---- Exercise passage

Purpose of the Study:

  • To further elucidate the mechanism of H+i inhibition in wild-type CLC-0 and mutant channels.
  • To investigate the role of anion efflux in the recovery from H+i-induced inhibition.
  • To explore the nature of inactivated states in CLC-0 channels.

Main Methods:

  • Electrophysiological recordings of wild-type and mutant CLC-0 channels.
  • Application of intracellular protons (H+i) to induce channel inhibition.
  • Analysis of current recovery kinetics under various conditions, including anion efflux.
  • Utilizing inactivation-suppressed mutants to probe channel states.

Main Results:

  • Anion efflux through the CLC-0 pore accelerates recovery from H+i-induced inhibition, indicating slow-gate opening.
  • Inactivation-suppressed mutants display varied current recovery kinetics, suggesting multiple slow-gate closed (inactivated) states.
  • H+i likely increases anion binding affinity in the pore, initiating pore blockage and subsequent inactivation.

Conclusions:

  • H+i-induced inhibition of CLC-0 channels involves slow-gate closure, consistent with inactivation.
  • Anion permeation facilitates slow-gate opening, reversing H+i-induced inhibition.
  • The existence of multiple inactivated states is supported by differential recovery kinetics in mutants.

--------

List of tasks:
a) Answer these questions using the CLC-0 study summary.
(i) Under the main methods, what is applied to induce channel inhibition?
(ii) According to the main results, what accelerates recovery from H+i-induced inhibition?
(iii) According to the conclusions, what do the differential recovery kinetics in mutants support?
b) Reproduce the stretch of the CLC-0 study summary from "Purpose of the" through "from H+i-induced inhibition.".

---- Listed entries

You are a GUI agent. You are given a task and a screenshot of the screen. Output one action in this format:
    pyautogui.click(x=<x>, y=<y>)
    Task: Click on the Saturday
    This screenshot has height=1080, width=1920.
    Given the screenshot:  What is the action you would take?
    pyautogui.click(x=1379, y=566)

--------

Answers for the exercise:
a)
(i) Intracellular protons (H+i)
(ii) Anion efflux through the CLC-0 pore
(iii) The existence of multiple inactivated states

b)
Purpose of the Study:

  • To further elucidate the mechanism of H+i inhibition in wild-type CLC-0 and mutant channels.
  • To investigate the role of anion efflux in the recovery from H+i-induced inhibition.